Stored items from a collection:
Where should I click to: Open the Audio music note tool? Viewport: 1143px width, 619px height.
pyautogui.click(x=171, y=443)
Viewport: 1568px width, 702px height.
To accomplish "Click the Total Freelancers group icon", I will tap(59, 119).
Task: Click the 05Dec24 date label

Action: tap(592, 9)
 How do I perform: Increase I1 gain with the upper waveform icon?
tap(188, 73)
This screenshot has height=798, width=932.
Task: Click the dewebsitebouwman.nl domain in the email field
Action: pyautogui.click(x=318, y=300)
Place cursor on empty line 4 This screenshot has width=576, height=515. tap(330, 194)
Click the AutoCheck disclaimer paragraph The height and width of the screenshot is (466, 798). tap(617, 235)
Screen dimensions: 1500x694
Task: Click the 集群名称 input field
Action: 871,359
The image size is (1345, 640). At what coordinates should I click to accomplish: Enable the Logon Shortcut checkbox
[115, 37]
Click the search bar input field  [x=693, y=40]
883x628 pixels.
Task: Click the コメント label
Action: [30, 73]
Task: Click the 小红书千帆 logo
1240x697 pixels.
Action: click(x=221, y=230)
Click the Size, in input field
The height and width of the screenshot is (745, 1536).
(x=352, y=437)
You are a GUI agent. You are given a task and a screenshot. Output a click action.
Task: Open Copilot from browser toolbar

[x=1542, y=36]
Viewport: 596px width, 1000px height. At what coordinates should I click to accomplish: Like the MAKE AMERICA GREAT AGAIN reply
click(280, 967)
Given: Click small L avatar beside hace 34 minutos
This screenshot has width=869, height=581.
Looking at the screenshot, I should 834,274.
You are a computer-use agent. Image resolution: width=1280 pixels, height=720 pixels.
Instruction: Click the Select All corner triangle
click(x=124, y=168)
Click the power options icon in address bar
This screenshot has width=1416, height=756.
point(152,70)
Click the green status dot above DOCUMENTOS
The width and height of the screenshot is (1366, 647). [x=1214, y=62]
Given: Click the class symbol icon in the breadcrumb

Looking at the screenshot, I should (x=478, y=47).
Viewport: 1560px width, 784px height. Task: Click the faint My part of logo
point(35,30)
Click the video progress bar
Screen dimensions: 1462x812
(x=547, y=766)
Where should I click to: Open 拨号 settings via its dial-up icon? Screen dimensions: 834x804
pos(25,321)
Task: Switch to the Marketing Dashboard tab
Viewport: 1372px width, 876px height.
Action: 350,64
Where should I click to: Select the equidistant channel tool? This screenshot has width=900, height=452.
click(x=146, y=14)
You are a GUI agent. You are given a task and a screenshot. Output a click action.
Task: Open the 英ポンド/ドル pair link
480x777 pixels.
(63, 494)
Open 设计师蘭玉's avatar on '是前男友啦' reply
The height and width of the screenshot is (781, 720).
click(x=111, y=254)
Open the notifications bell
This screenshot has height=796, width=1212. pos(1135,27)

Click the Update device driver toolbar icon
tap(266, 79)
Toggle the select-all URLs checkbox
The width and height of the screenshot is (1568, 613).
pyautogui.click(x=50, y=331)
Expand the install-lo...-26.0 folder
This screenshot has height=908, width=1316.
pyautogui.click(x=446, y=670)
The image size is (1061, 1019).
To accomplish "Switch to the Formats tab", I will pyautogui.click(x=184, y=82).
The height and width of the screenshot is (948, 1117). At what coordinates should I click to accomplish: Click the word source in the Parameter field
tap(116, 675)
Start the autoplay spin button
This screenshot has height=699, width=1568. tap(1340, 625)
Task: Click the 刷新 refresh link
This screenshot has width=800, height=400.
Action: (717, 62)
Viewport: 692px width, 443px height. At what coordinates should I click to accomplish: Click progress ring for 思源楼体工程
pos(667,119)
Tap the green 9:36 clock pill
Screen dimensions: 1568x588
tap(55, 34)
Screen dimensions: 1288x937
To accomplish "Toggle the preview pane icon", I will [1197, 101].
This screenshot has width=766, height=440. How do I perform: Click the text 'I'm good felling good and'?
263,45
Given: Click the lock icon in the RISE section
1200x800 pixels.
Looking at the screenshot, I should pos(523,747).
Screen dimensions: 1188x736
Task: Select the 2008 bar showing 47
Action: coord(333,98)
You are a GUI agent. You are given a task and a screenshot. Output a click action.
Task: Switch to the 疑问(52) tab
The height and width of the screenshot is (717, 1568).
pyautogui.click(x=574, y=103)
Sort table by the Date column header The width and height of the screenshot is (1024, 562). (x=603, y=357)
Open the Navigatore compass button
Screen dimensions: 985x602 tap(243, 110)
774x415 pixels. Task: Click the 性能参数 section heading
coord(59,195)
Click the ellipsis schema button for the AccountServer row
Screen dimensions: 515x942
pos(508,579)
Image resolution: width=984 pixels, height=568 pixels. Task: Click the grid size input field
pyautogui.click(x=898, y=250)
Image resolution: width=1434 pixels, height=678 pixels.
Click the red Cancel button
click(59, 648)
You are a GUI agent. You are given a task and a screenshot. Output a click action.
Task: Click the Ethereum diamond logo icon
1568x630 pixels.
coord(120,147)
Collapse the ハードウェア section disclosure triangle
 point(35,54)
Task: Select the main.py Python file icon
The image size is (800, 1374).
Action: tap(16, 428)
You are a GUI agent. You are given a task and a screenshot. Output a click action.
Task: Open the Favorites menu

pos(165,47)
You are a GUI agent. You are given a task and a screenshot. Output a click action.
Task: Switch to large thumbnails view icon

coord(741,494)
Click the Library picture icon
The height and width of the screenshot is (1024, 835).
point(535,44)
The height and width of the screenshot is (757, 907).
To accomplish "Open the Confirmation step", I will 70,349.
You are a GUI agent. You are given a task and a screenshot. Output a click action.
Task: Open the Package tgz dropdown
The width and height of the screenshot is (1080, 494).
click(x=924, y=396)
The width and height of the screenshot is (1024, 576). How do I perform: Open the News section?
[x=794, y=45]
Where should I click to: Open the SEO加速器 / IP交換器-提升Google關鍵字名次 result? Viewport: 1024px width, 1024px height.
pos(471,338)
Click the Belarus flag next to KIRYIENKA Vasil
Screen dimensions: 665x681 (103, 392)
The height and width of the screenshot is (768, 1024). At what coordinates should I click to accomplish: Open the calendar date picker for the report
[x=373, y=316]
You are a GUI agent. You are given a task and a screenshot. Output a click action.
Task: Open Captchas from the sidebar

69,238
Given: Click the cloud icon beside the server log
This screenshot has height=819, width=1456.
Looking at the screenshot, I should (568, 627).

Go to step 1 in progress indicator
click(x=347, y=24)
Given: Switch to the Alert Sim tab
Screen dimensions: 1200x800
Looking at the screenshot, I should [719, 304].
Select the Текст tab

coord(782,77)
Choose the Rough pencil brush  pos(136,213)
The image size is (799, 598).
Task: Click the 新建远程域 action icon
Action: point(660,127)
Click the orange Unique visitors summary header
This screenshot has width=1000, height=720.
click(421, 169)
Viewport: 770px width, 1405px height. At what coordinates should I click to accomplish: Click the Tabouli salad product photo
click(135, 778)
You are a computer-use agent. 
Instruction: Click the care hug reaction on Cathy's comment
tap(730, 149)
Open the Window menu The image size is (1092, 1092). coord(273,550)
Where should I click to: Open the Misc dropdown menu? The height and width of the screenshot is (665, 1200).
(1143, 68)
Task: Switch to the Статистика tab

### ACTIVITY
Return all of the data precisely as it appears.

### SOLVED PROBLEM
Where should I click to: Open the Audio music note tool? Viewport: 1143px width, 619px height.
pyautogui.click(x=171, y=443)
Viewport: 1568px width, 702px height.
To accomplish "Click the Total Freelancers group icon", I will tap(59, 119).
Task: Click the 05Dec24 date label

Action: tap(592, 9)
 How do I perform: Increase I1 gain with the upper waveform icon?
tap(188, 73)
This screenshot has height=798, width=932.
Task: Click the dewebsitebouwman.nl domain in the email field
Action: pyautogui.click(x=318, y=300)
Place cursor on empty line 4 This screenshot has width=576, height=515. tap(330, 194)
Click the AutoCheck disclaimer paragraph The height and width of the screenshot is (466, 798). tap(617, 235)
Screen dimensions: 1500x694
Task: Click the 集群名称 input field
Action: 871,359
The image size is (1345, 640). At what coordinates should I click to accomplish: Enable the Logon Shortcut checkbox
[115, 37]
Click the search bar input field  [x=693, y=40]
883x628 pixels.
Task: Click the コメント label
Action: [30, 73]
Task: Click the 小红书千帆 logo
1240x697 pixels.
Action: click(x=221, y=230)
Click the Size, in input field
The height and width of the screenshot is (745, 1536).
(x=352, y=437)
You are a GUI agent. You are given a task and a screenshot. Output a click action.
Task: Open Copilot from browser toolbar

[x=1542, y=36]
Viewport: 596px width, 1000px height. At what coordinates should I click to accomplish: Like the MAKE AMERICA GREAT AGAIN reply
click(280, 967)
Given: Click small L avatar beside hace 34 minutos
This screenshot has width=869, height=581.
Looking at the screenshot, I should 834,274.
You are a computer-use agent. Image resolution: width=1280 pixels, height=720 pixels.
Instruction: Click the Select All corner triangle
click(x=124, y=168)
Click the power options icon in address bar
This screenshot has width=1416, height=756.
point(152,70)
Click the green status dot above DOCUMENTOS
The width and height of the screenshot is (1366, 647). [x=1214, y=62]
Given: Click the class symbol icon in the breadcrumb

Looking at the screenshot, I should (x=478, y=47).
Viewport: 1560px width, 784px height. Task: Click the faint My part of logo
point(35,30)
Click the video progress bar
Screen dimensions: 1462x812
(x=547, y=766)
Where should I click to: Open 拨号 settings via its dial-up icon? Screen dimensions: 834x804
pos(25,321)
Task: Switch to the Marketing Dashboard tab
Viewport: 1372px width, 876px height.
Action: 350,64
Where should I click to: Select the equidistant channel tool? This screenshot has width=900, height=452.
click(x=146, y=14)
You are a GUI agent. You are given a task and a screenshot. Output a click action.
Task: Open the 英ポンド/ドル pair link
480x777 pixels.
(63, 494)
Open 设计师蘭玉's avatar on '是前男友啦' reply
The height and width of the screenshot is (781, 720).
click(x=111, y=254)
Open the notifications bell
This screenshot has height=796, width=1212. pos(1135,27)

Click the Update device driver toolbar icon
tap(266, 79)
Toggle the select-all URLs checkbox
The width and height of the screenshot is (1568, 613).
pyautogui.click(x=50, y=331)
Expand the install-lo...-26.0 folder
This screenshot has height=908, width=1316.
pyautogui.click(x=446, y=670)
The image size is (1061, 1019).
To accomplish "Switch to the Formats tab", I will pyautogui.click(x=184, y=82).
The height and width of the screenshot is (948, 1117). At what coordinates should I click to accomplish: Click the word source in the Parameter field
tap(116, 675)
Start the autoplay spin button
This screenshot has height=699, width=1568. tap(1340, 625)
Task: Click the 刷新 refresh link
This screenshot has width=800, height=400.
Action: (717, 62)
Viewport: 692px width, 443px height. At what coordinates should I click to accomplish: Click progress ring for 思源楼体工程
pos(667,119)
Tap the green 9:36 clock pill
Screen dimensions: 1568x588
tap(55, 34)
Screen dimensions: 1288x937
To accomplish "Toggle the preview pane icon", I will [1197, 101].
This screenshot has width=766, height=440. How do I perform: Click the text 'I'm good felling good and'?
263,45
Given: Click the lock icon in the RISE section
1200x800 pixels.
Looking at the screenshot, I should pos(523,747).
Screen dimensions: 1188x736
Task: Select the 2008 bar showing 47
Action: coord(333,98)
You are a GUI agent. You are given a task and a screenshot. Output a click action.
Task: Switch to the 疑问(52) tab
The height and width of the screenshot is (717, 1568).
pyautogui.click(x=574, y=103)
Sort table by the Date column header The width and height of the screenshot is (1024, 562). (x=603, y=357)
Open the Navigatore compass button
Screen dimensions: 985x602 tap(243, 110)
774x415 pixels. Task: Click the 性能参数 section heading
coord(59,195)
Click the ellipsis schema button for the AccountServer row
Screen dimensions: 515x942
pos(508,579)
Image resolution: width=984 pixels, height=568 pixels. Task: Click the grid size input field
pyautogui.click(x=898, y=250)
Image resolution: width=1434 pixels, height=678 pixels.
Click the red Cancel button
click(59, 648)
You are a GUI agent. You are given a task and a screenshot. Output a click action.
Task: Click the Ethereum diamond logo icon
1568x630 pixels.
coord(120,147)
Collapse the ハードウェア section disclosure triangle
 point(35,54)
Task: Select the main.py Python file icon
The image size is (800, 1374).
Action: tap(16, 428)
You are a GUI agent. You are given a task and a screenshot. Output a click action.
Task: Open the Favorites menu

pos(165,47)
You are a GUI agent. You are given a task and a screenshot. Output a click action.
Task: Switch to large thumbnails view icon

coord(741,494)
Click the Library picture icon
The height and width of the screenshot is (1024, 835).
point(535,44)
The height and width of the screenshot is (757, 907).
To accomplish "Open the Confirmation step", I will 70,349.
You are a GUI agent. You are given a task and a screenshot. Output a click action.
Task: Open the Package tgz dropdown
The width and height of the screenshot is (1080, 494).
click(x=924, y=396)
The width and height of the screenshot is (1024, 576). How do I perform: Open the News section?
[x=794, y=45]
Where should I click to: Open the SEO加速器 / IP交換器-提升Google關鍵字名次 result? Viewport: 1024px width, 1024px height.
pos(471,338)
Click the Belarus flag next to KIRYIENKA Vasil
Screen dimensions: 665x681 (103, 392)
The height and width of the screenshot is (768, 1024). At what coordinates should I click to accomplish: Open the calendar date picker for the report
[x=373, y=316]
You are a GUI agent. You are given a task and a screenshot. Output a click action.
Task: Open Captchas from the sidebar

69,238
Given: Click the cloud icon beside the server log
This screenshot has height=819, width=1456.
Looking at the screenshot, I should (568, 627).

Go to step 1 in progress indicator
click(x=347, y=24)
Given: Switch to the Alert Sim tab
Screen dimensions: 1200x800
Looking at the screenshot, I should [719, 304].
Select the Текст tab

coord(782,77)
Choose the Rough pencil brush  pos(136,213)
The image size is (799, 598).
Task: Click the 新建远程域 action icon
Action: point(660,127)
Click the orange Unique visitors summary header
This screenshot has width=1000, height=720.
click(421, 169)
Viewport: 770px width, 1405px height. At what coordinates should I click to accomplish: Click the Tabouli salad product photo
click(135, 778)
You are a computer-use agent. 
Instruction: Click the care hug reaction on Cathy's comment
tap(730, 149)
Open the Window menu The image size is (1092, 1092). coord(273,550)
Where should I click to: Open the Misc dropdown menu? The height and width of the screenshot is (665, 1200).
(1143, 68)
Task: Switch to the Статистика tab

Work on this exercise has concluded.